- Purpose or Objective:
To evaluate differences in time to reach nadir PSA (nPSA) in low and intermediate-low-risk prostate cancer patients undergoing 4 different radiotherapy approaches: external beam IMRT vs. stereotactic body radiotherapy (SBRT) vs. high dose rate brachytherapy (HDR) vs low dose rate brachytherapy (LDR).
- Material and Methods:
From January-2012 to August-2017, 117 patients with a median age of 65 y/o (range 49-84 y/o) and with low (89p, 76%) or intermediate-low (28p, 24%) risk prostate cancer patients according to NCCN criteria were admitted at our institution. Clinical stage was T1a-cN0M0 in 100 patients (85.5%) and T2a-bN0M0 in 17 patients (14.5%). Gleason 4-6 in 98 p (84%); Gleason score 7 (3+4) in 19 p (16%).

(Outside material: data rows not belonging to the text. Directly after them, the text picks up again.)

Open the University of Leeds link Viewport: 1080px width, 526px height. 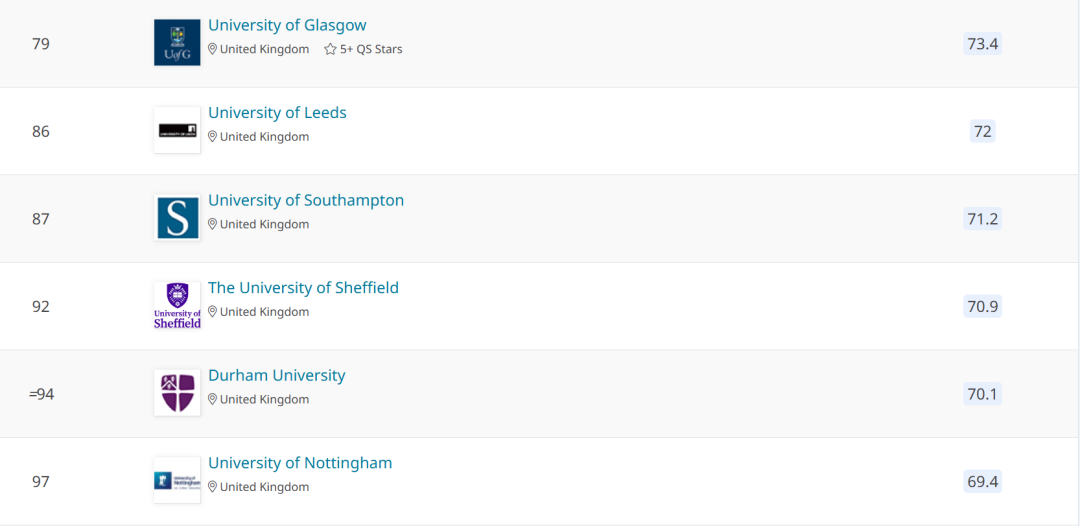(x=278, y=113)
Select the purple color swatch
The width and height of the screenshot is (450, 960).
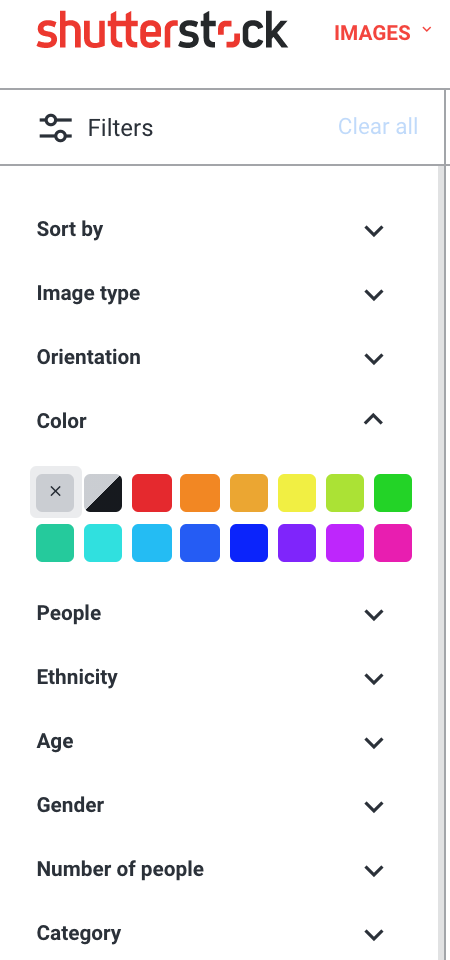point(297,542)
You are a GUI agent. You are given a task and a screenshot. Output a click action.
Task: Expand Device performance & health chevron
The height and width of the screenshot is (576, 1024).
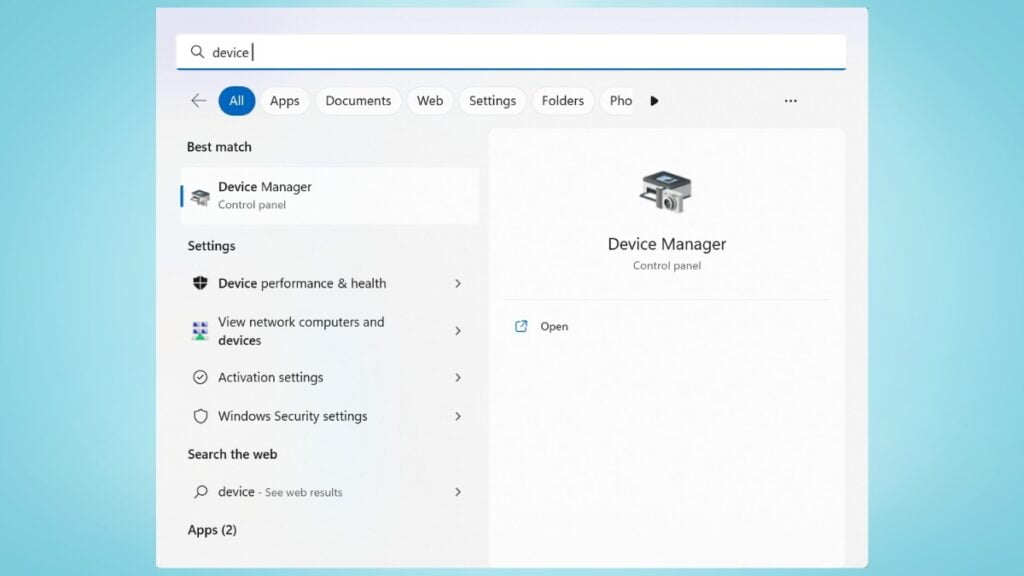[458, 284]
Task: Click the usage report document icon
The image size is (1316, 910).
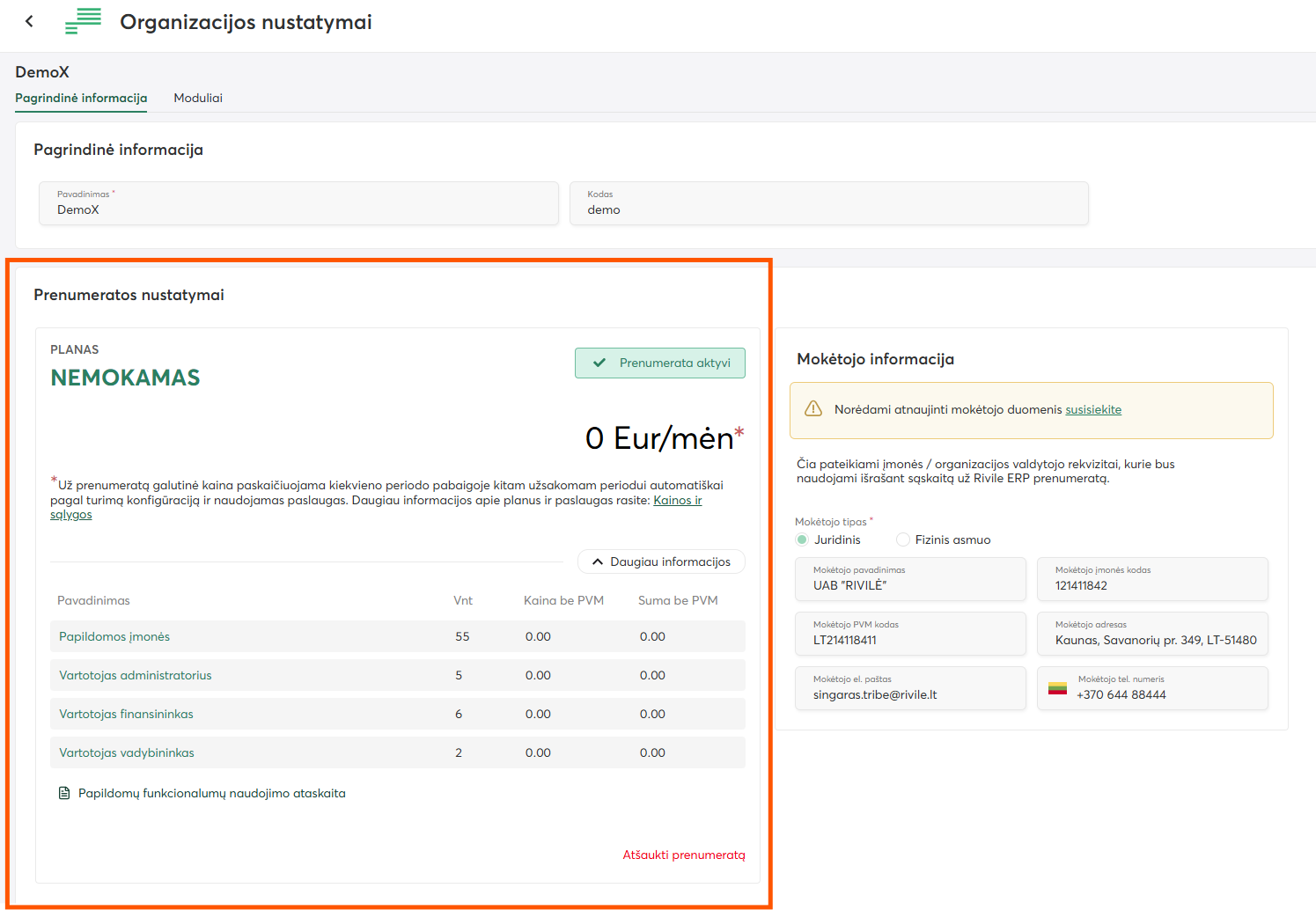Action: coord(64,793)
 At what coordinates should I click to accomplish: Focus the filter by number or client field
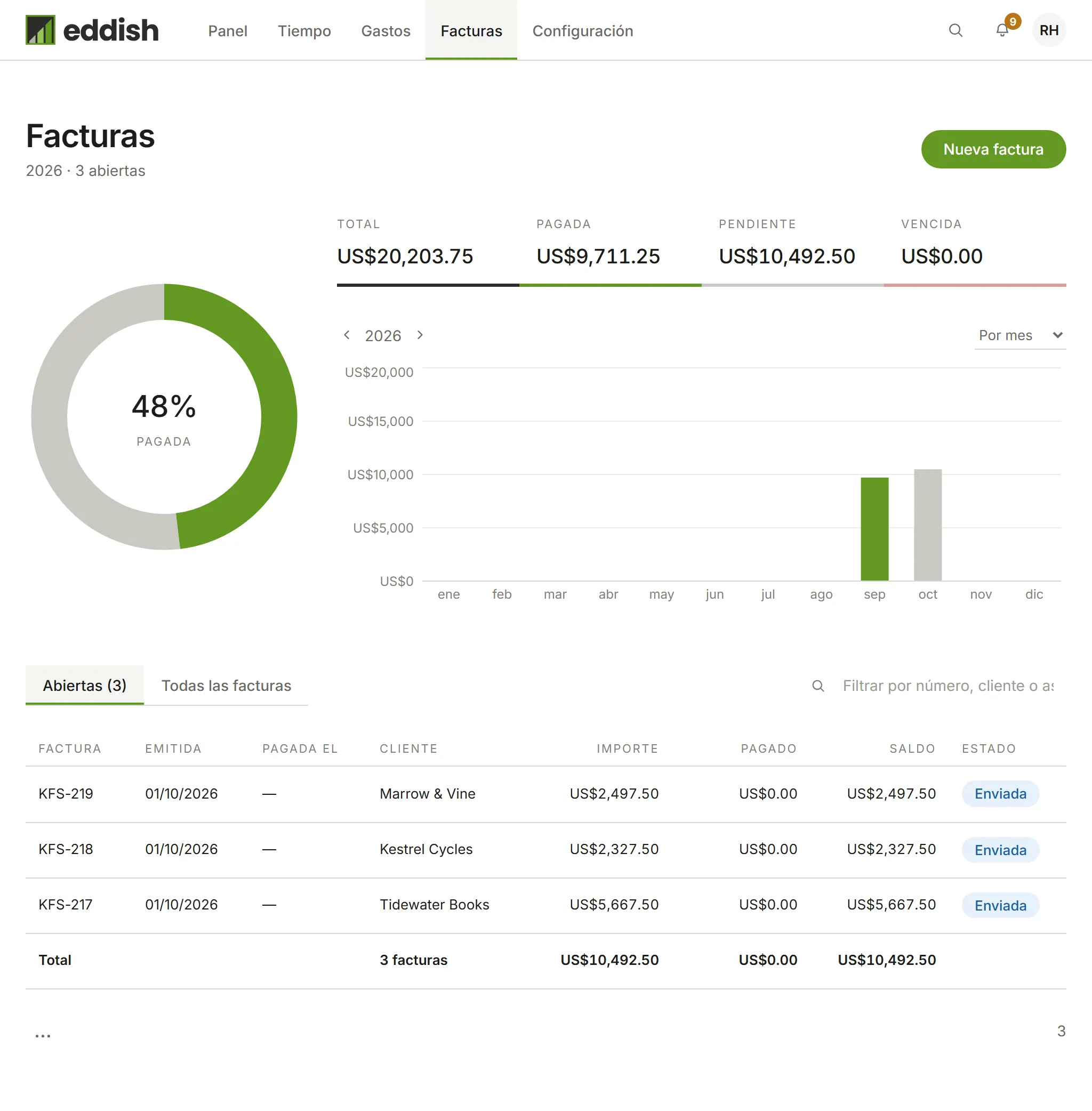(x=948, y=686)
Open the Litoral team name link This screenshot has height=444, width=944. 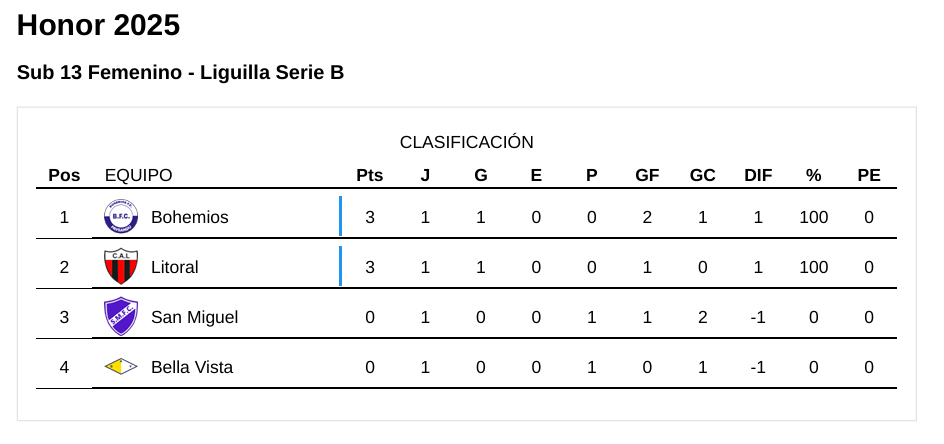pyautogui.click(x=175, y=267)
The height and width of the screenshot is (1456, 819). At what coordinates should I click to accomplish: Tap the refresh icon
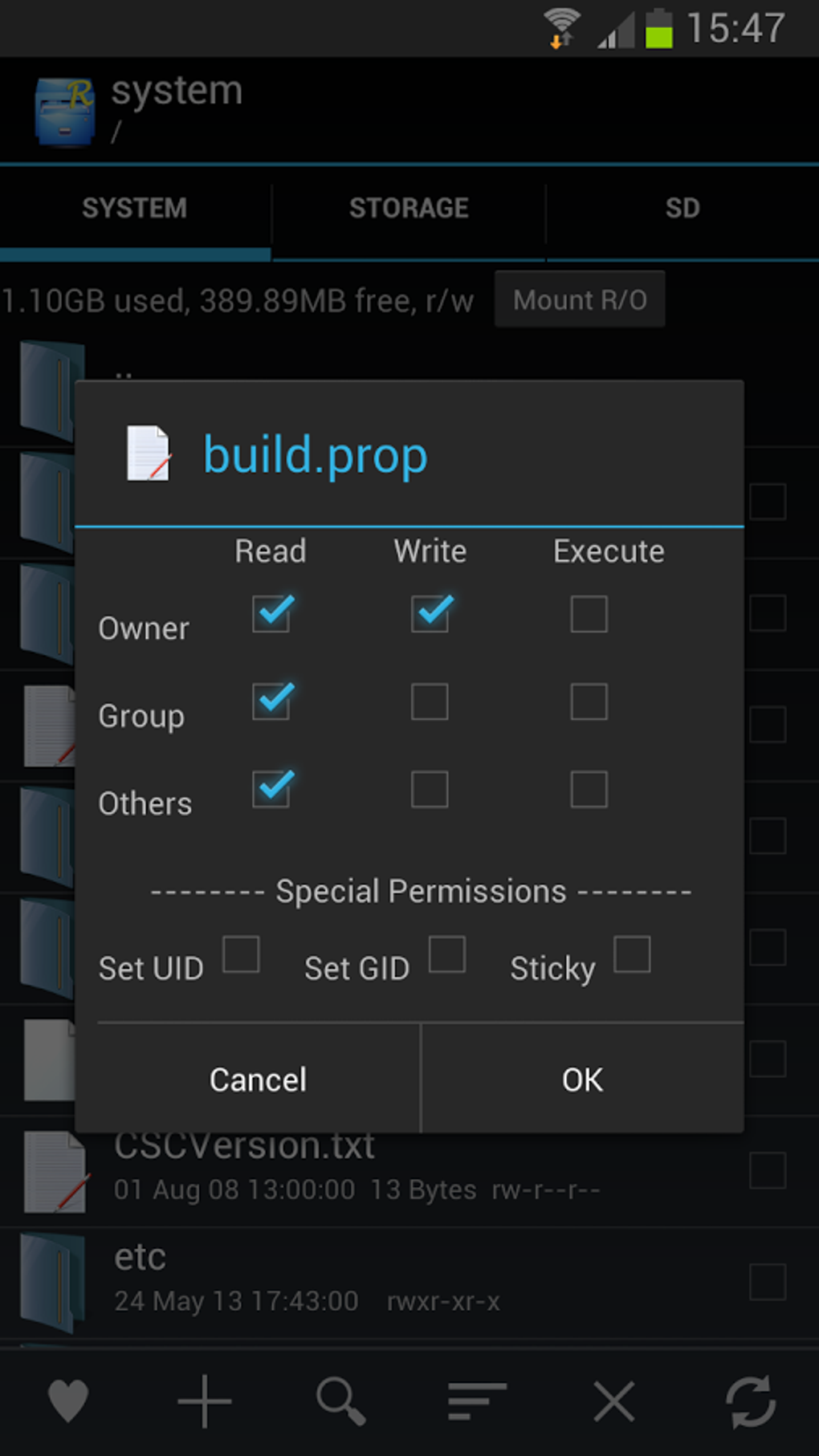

Patients were treated with 4 different techniques:
- 21 p (18%) underwent HDR (19 Gy/in 1 fraction).
- 43 p (37%) underwent permanent LDR implant with I-125 seeds (144-160 Gy).
- 33 p (28%) were treated by external-beam IMRT: 6 p received a total dose of 70 Gy in 28 fractions whereas remaining 27 p were treated up to a total dose of 63 Gy in 21 fractions.
- 20 patients (17%) were underwent SBRT up to a total dose of 36.25 Gy in 5 fractions.
Patients were followed at 3-months intervals with seriated PSA determinations. We calculated value of PSA-nadir (PSAn) and time to reach PSA. Additional calculations regarding different radiation alternatives included PSA halving-time and velocity of PSA decrease.
With a median follow-up for the entire cohort of 26 months (range 2-105 months) all patients are alive; biochemical relapse was observed in 13 patients (11%), of which 9 had been treated with LDR (median 34 months (17-69)) and 4 patients with IMRT. All relapses after IMRT corresponded to patients treated up to 70 Gy in 28 fractions. Median follow-up varies between different options: IMRT 27 months (range 8-101); SBRT 14.5 months (2-44); LDR 38 months (7-15); HDR 13 months (4-29).
Median PSAn for the entire cohort was 0.8 ng/ml (0.01-7.08) with median time to PSAn of 14 months (1-99). Median value for PSAn was significantly higher in those patients undergoing HDR (p 0,001). Velocity of PSA reduction was faster in patients treated by HDR and SBRT and being significantly slower in LDR patients (p 0,003). PSA halving-time was shorter with HDR, IMRT and SBRT compared to LDR (p 0,046) (Table 1).
Despite the differences in length of follow-up among the different therapeutic options, HDR and external SBRT appear to be the fastest-decreasing PSA levels, with a shorter halving time of initial PSA. Both longer follow-up and increasing number of patients are necessary to adequately evaluate actual significance of these differences on clinical outcomes.